> _ZADANIE_
Przepisz dokładnie fragment tekstu o książce „Dźwięczące abecadło”, który otwierają słowa zawierające „piątek, 13 października”, a zamyka „prób wypowiadania się.”.

> _ANALIZOWANY TEKST_

+ + + + +

Etykiety

piątek, 13 października 2017

Agnieszka Kornacka "Dźwięczące abecadło" il. Justyna Mordas

Agnieszka Kornacka, Dźwięczące abecadło, il. Justyna Mordas, Kraków „CEBP” 2017
Zaprzyjaźnianie się z literami to bardzo ważne zadanie, od którego zależy późniejsze nastawienie do czytania. Nic tak dobrze nie wpływa na naukę jak nauka przez zabawę. Zwłaszcza w przypadku nauki czytania będącej najważniejszym elementem edukacji i wpływającym na powodzenie we wszystkich dziedzinach, ponieważ w ten sposób dziecko ma później okazję na poszerzanie wiedzy, utrwalenie wiadomości, a na wcześniejszym etapie rozwijające umiejętność mówienia, co później przekłada się na zdolności językowe oraz podejmowanie prób wypowiadania się.

+ + + + +

> _UDOSTĘPNIONY MATERIAŁ_
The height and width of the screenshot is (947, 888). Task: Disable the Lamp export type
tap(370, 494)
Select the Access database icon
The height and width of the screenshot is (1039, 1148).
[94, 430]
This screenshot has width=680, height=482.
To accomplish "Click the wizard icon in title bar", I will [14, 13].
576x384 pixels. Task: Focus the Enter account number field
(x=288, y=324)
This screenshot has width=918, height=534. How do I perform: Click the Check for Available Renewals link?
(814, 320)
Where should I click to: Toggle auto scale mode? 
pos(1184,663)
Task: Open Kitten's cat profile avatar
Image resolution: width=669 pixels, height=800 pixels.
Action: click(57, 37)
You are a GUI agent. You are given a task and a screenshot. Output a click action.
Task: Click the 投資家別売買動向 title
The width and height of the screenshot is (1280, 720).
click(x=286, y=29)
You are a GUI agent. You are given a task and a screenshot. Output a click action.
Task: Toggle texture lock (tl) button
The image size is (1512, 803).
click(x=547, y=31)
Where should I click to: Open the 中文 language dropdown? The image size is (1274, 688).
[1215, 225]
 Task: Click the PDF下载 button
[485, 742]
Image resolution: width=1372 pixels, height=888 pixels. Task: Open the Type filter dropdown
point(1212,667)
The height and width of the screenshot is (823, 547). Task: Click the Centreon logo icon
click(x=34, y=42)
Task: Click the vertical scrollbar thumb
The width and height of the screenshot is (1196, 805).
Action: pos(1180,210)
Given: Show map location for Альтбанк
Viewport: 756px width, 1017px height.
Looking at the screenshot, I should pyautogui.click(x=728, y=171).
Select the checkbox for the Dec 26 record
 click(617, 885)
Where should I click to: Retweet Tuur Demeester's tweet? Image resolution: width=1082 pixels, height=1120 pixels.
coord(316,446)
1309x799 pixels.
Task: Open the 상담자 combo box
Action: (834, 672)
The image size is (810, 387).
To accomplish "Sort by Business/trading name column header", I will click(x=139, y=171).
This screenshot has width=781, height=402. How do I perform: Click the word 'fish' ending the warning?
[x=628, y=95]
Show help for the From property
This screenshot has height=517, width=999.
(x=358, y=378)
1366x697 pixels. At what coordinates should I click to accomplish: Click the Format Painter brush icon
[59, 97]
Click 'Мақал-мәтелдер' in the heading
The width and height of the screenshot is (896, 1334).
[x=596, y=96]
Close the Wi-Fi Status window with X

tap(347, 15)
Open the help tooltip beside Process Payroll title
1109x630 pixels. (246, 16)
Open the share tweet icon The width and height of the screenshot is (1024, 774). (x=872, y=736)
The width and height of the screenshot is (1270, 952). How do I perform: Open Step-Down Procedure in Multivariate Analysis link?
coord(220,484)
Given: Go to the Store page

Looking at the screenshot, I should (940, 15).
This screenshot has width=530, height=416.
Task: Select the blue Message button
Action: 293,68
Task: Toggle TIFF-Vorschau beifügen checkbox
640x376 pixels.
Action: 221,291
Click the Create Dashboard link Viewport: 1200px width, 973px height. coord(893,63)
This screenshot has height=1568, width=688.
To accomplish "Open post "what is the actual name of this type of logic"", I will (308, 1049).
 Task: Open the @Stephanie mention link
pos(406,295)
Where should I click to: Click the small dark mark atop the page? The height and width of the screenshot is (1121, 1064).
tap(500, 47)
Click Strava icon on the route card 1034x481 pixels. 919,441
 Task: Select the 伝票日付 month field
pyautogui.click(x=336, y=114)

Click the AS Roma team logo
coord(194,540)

+ + + + +

> _ODPOWIEDŹ PISEMNA_
piątek, 13 października 2017

Agnieszka Kornacka "Dźwięczące abecadło" il. Justyna Mordas

Agnieszka Kornacka, Dźwięczące abecadło, il. Justyna Mordas, Kraków „CEBP” 2017
Zaprzyjaźnianie się z literami to bardzo ważne zadanie, od którego zależy późniejsze nastawienie do czytania. Nic tak dobrze nie wpływa na naukę jak nauka przez zabawę. Zwłaszcza w przypadku nauki czytania będącej najważniejszym elementem edukacji i wpływającym na powodzenie we wszystkich dziedzinach, ponieważ w ten sposób dziecko ma później okazję na poszerzanie wiedzy, utrwalenie wiadomości, a na wcześniejszym etapie rozwijające umiejętność mówienia, co później przekłada się na zdolności językowe oraz podejmowanie prób wypowiadania się.